• [To do] Quote, word for word, the line containing "This screenshot has width=1024, height=555." and all lines that follow it to the end of the records, with no pictures.
Segment Start: Dataset excerpts
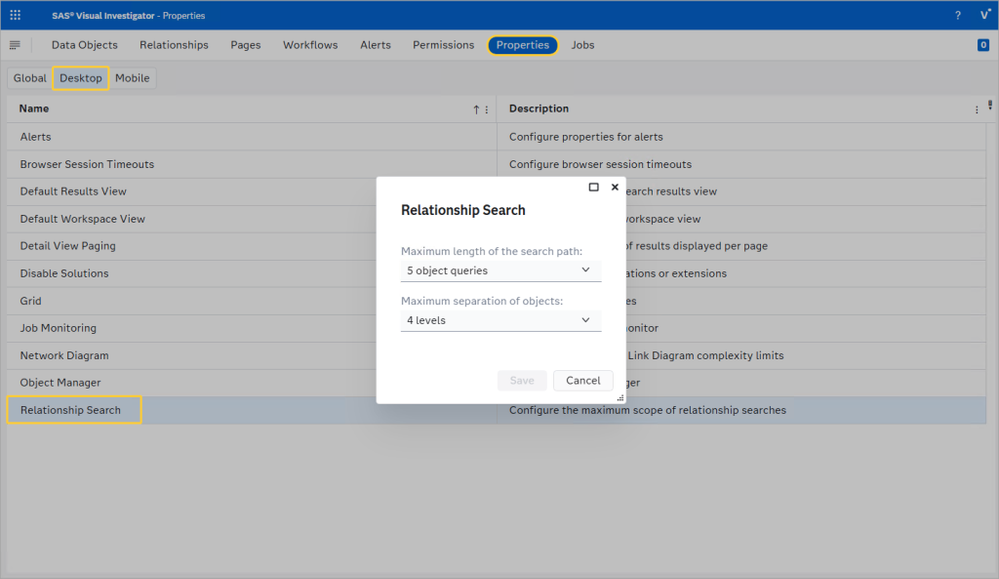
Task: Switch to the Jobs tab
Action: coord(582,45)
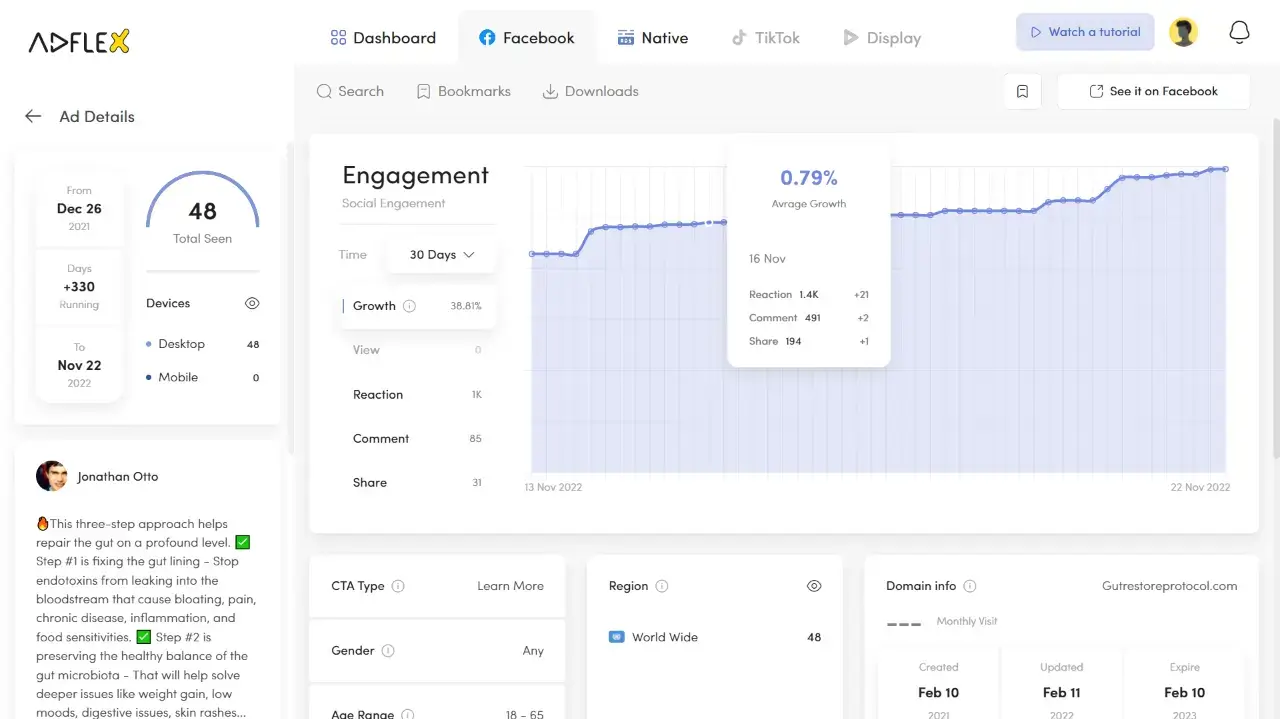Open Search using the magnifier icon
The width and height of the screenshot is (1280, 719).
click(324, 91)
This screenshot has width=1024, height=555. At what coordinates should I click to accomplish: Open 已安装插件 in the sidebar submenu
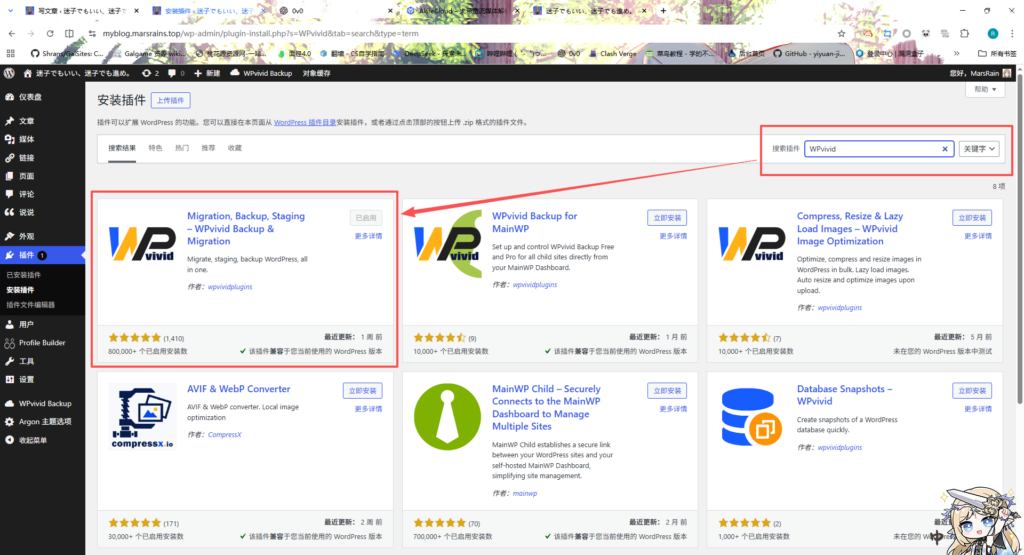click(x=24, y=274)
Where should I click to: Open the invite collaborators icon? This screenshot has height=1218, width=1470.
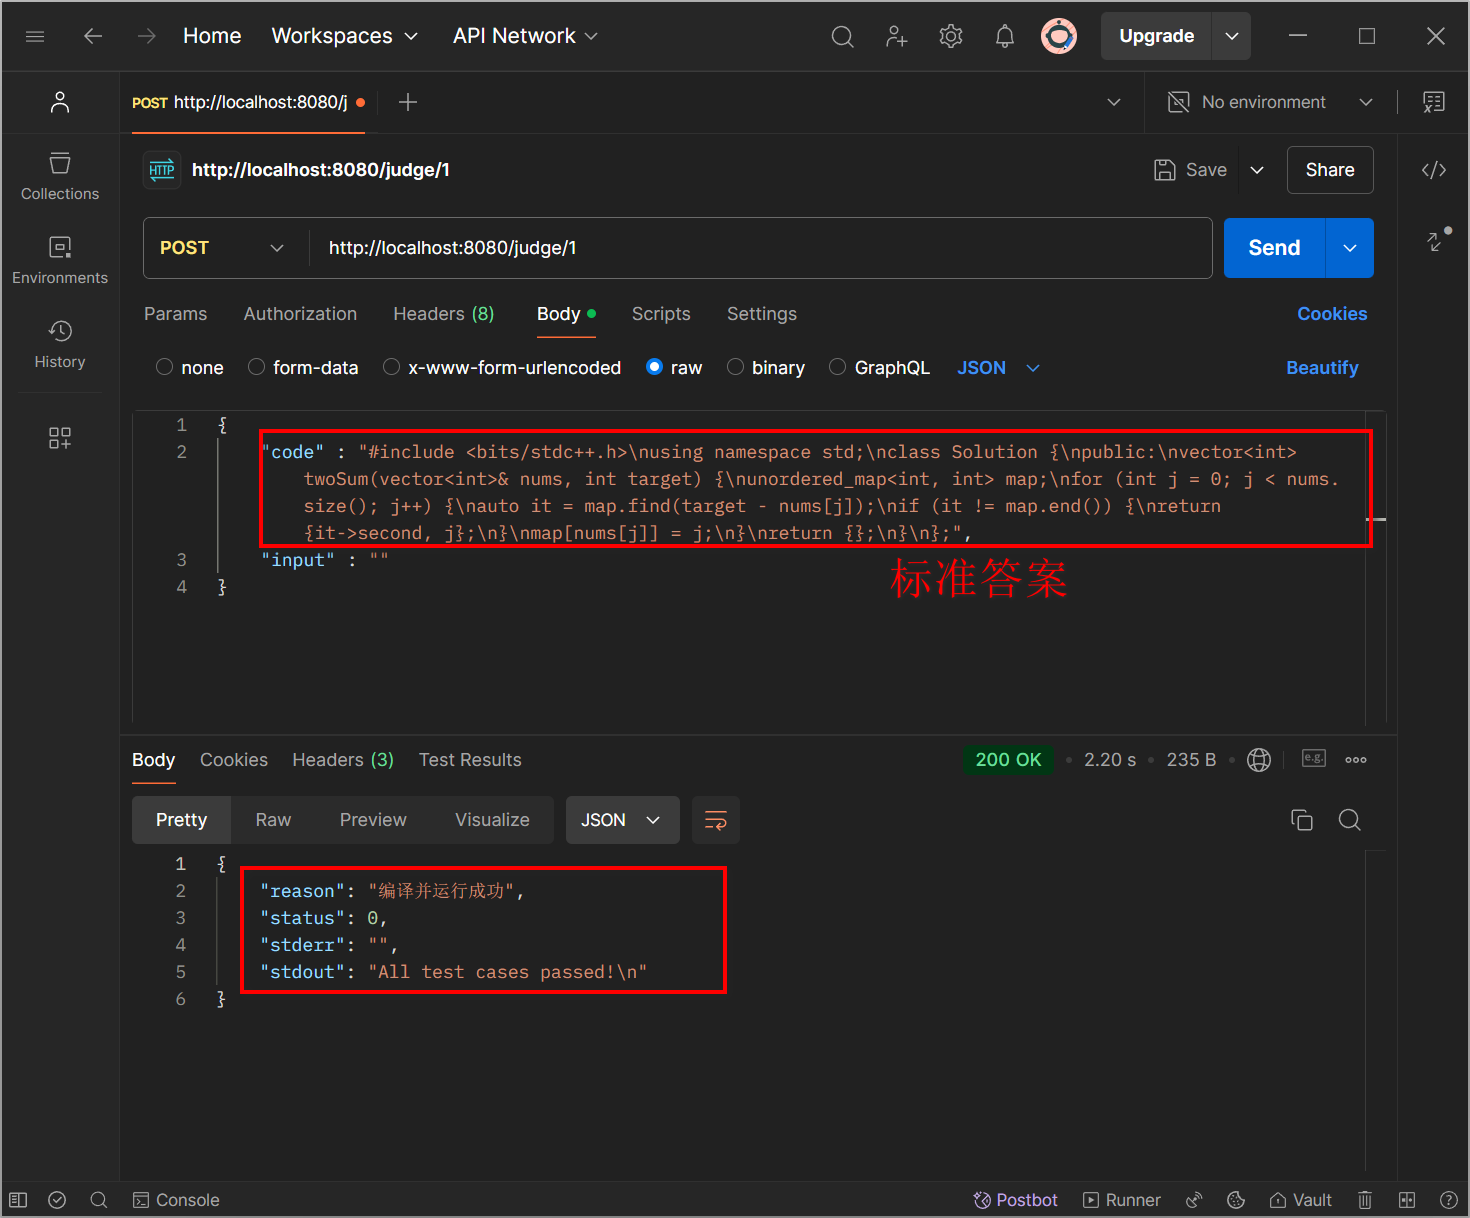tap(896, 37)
Segment End: Dataset excerpts
• [Solution]
This screenshot has width=1024, height=555. At what coordinates should I click to accomplish: Open 已安装插件 in the sidebar submenu
click(x=24, y=274)
Where should I click to: Open the invite collaborators icon? This screenshot has height=1218, width=1470.
tap(896, 37)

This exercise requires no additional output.